Сказка о Гулливере учит сочувствию и бережному обращению с хрупким существом. И не только с человеком. Ведь во второй части, кроме сцен самозащиты от диких животных и сцен охоты на них, есть и строчки против издевательства над ними. Гулливер у великанов не раз сравнивает себя с насекомым или крохотным зверьком, которого любой мальчишка может убить или замучить. Причём если в сокращённо-примитивном варианте сказки говорится только о физической беззащитности, то более основательный, хороший детский пересказ раскрывает тему шире и говорит также о психологической ранимости человека. А взрослая версия прорабатывает тему и физической, и психологической уязвимости более глубоко и тонко, напоминает о том, что всякий человек — по сути, существо довольно хрупкое...

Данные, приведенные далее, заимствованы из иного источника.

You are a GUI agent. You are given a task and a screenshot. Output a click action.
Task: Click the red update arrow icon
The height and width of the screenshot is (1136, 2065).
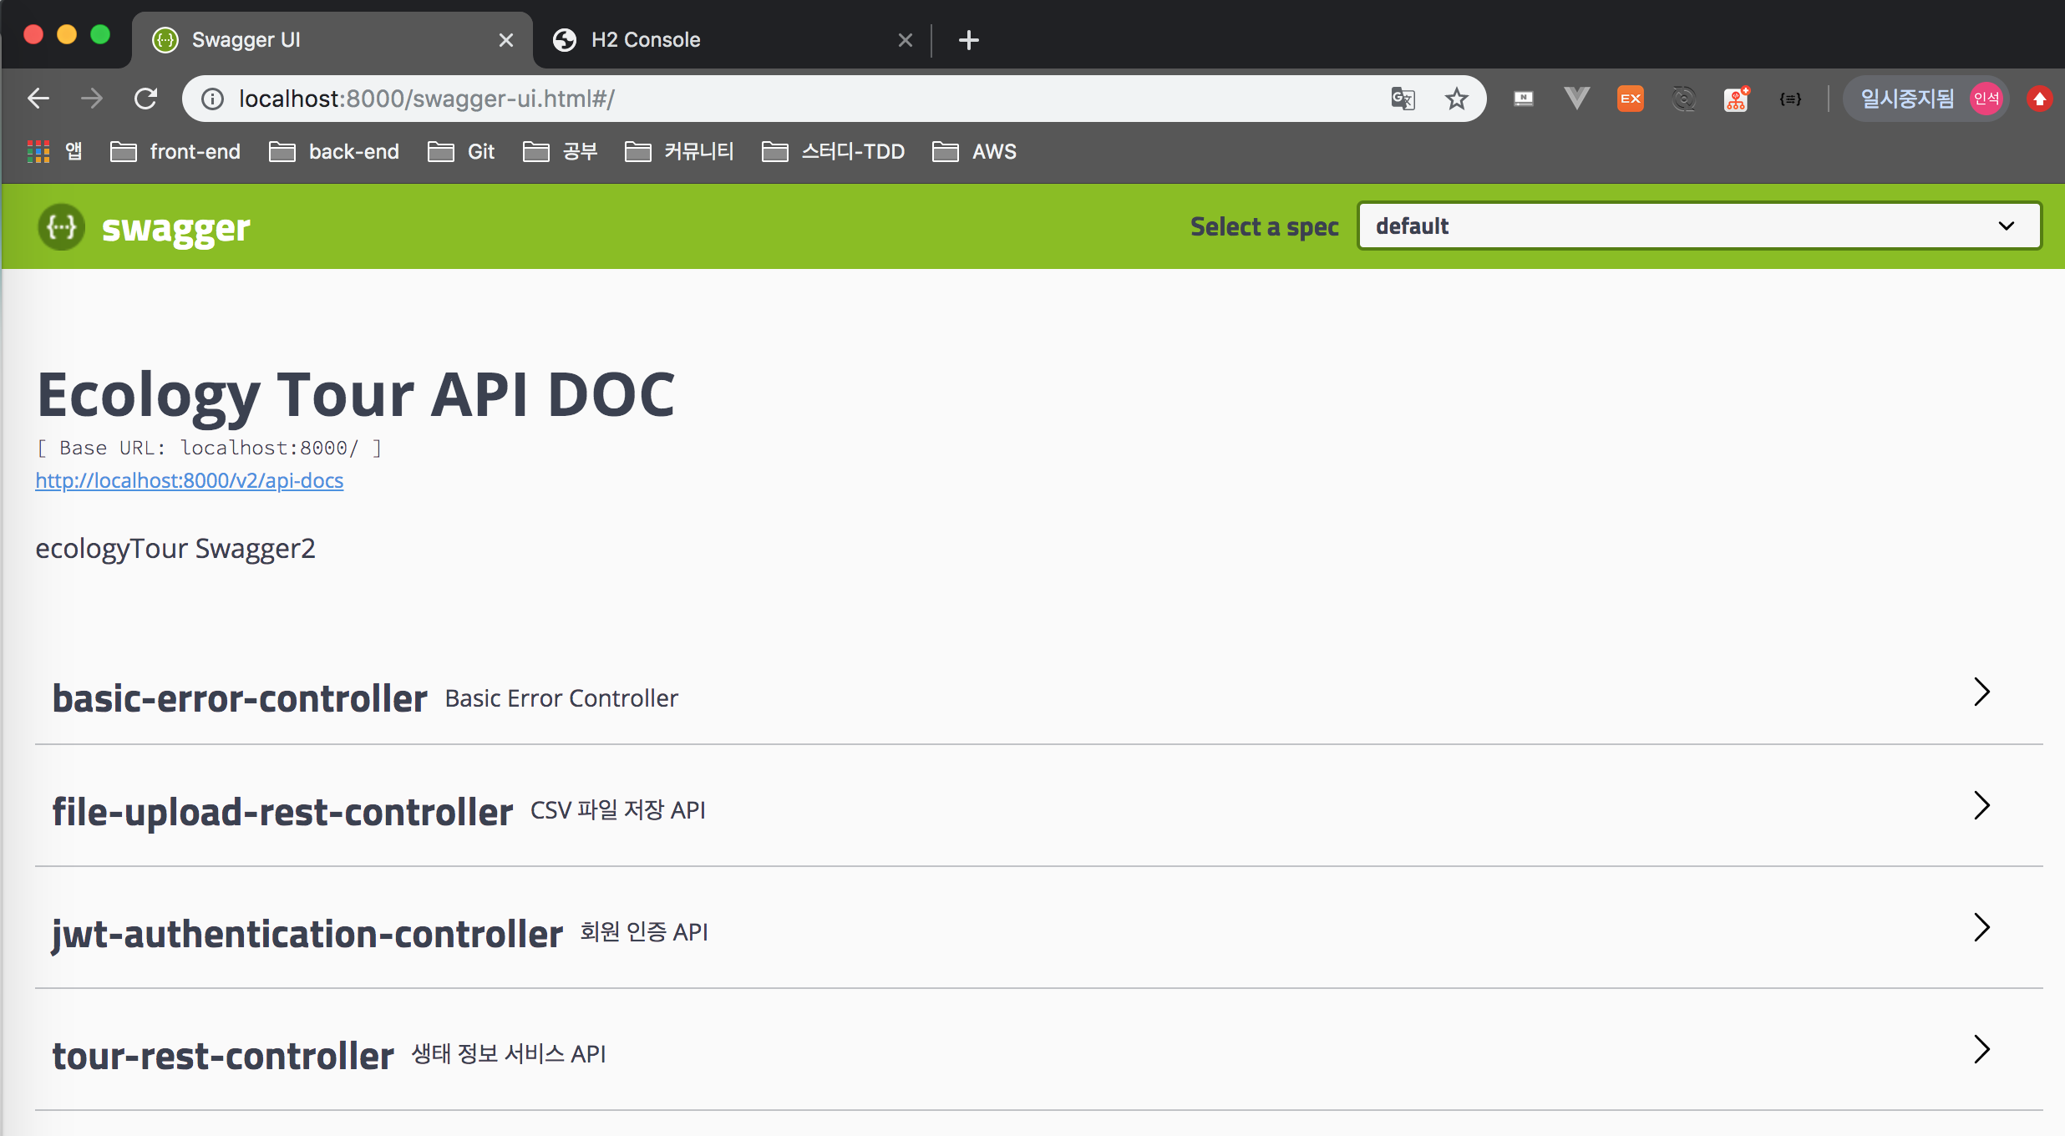point(2039,99)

Всё это очень важно осознать и усвоить ещё в детстве, и чем раньше, тем лучше: ведь дети часто бывают жестоки с животными, а порой и с людьми именно по глупости, от элементарного непонимания чужой боли. И "Путешествия Гулливера", если их читать с толком, внимательно и вдумчиво, могут стать одним из лучших средств для выращивания сочувствия к другим.

Вот такая у Свифта хорошая, человеколюбивая мизантропия... оборачивающаяся проповедью милосердия к ближнему. И не только милосердия, но и умения понимать и уважать тех, кто непохож на тебя, кто воспринимает мир иначе. Пропаганда настоящей здоровой терпимости, не замутнённой модным нынче нравственным безразличием и душевной всеядностью, которые не имеют с терпимостью ничего общего. Ненавязчивое приучение к мысли, что человек всегда человек, в какой бы внешней оболочке он перед тобой ни представал, какими бы странными привычками тебя ни удивлял. И единственное, из-за чего человек может лишиться человеческого облика — это нравственное извращение. Именно ужас перед зрелищем такого извращения-превращения и толкает главного героя в противоположную крайность отчаянного пуританского фанатизма. А фанатизм — он и есть фанатизм.

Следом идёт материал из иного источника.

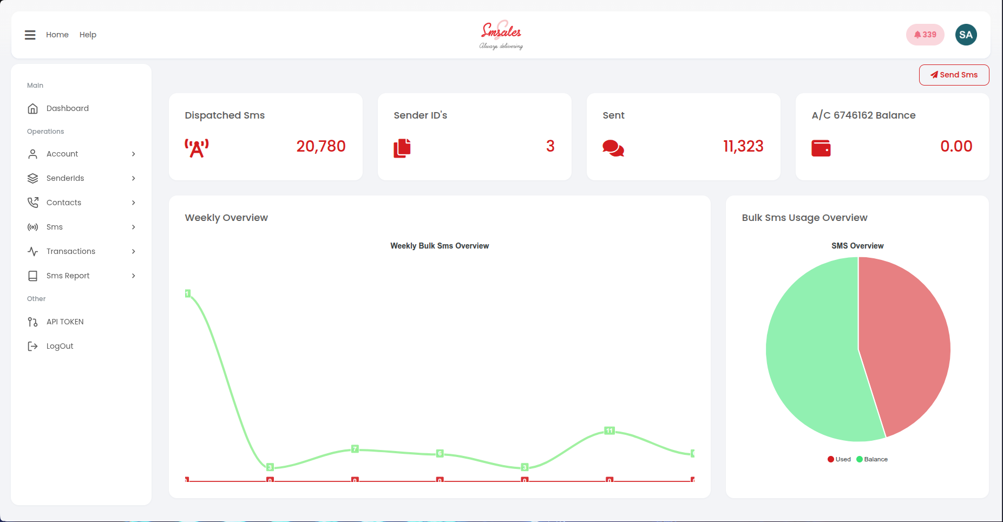Open the SA profile avatar
Screen dimensions: 1003x522
(966, 34)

Странный, нелепый парадокс... Человек стыдится быть человеком, отгораживается от людей, сожалеет, что не в силах превратиться в разумную лошадь... по-сути-то, из-за того, что он хочет быть человеком, а не скотиной!

А когда всё же вынужденный жить с людьми Гулливер планирует, что ему надо сделать, чтобы привыкнуть смотреть на окружающих без страха, меньше от них шарахаться и как-то терпеть их неидеальность, он говорит: "Надо будет почаще смотреть на себя в зеркало." Здравая мысль!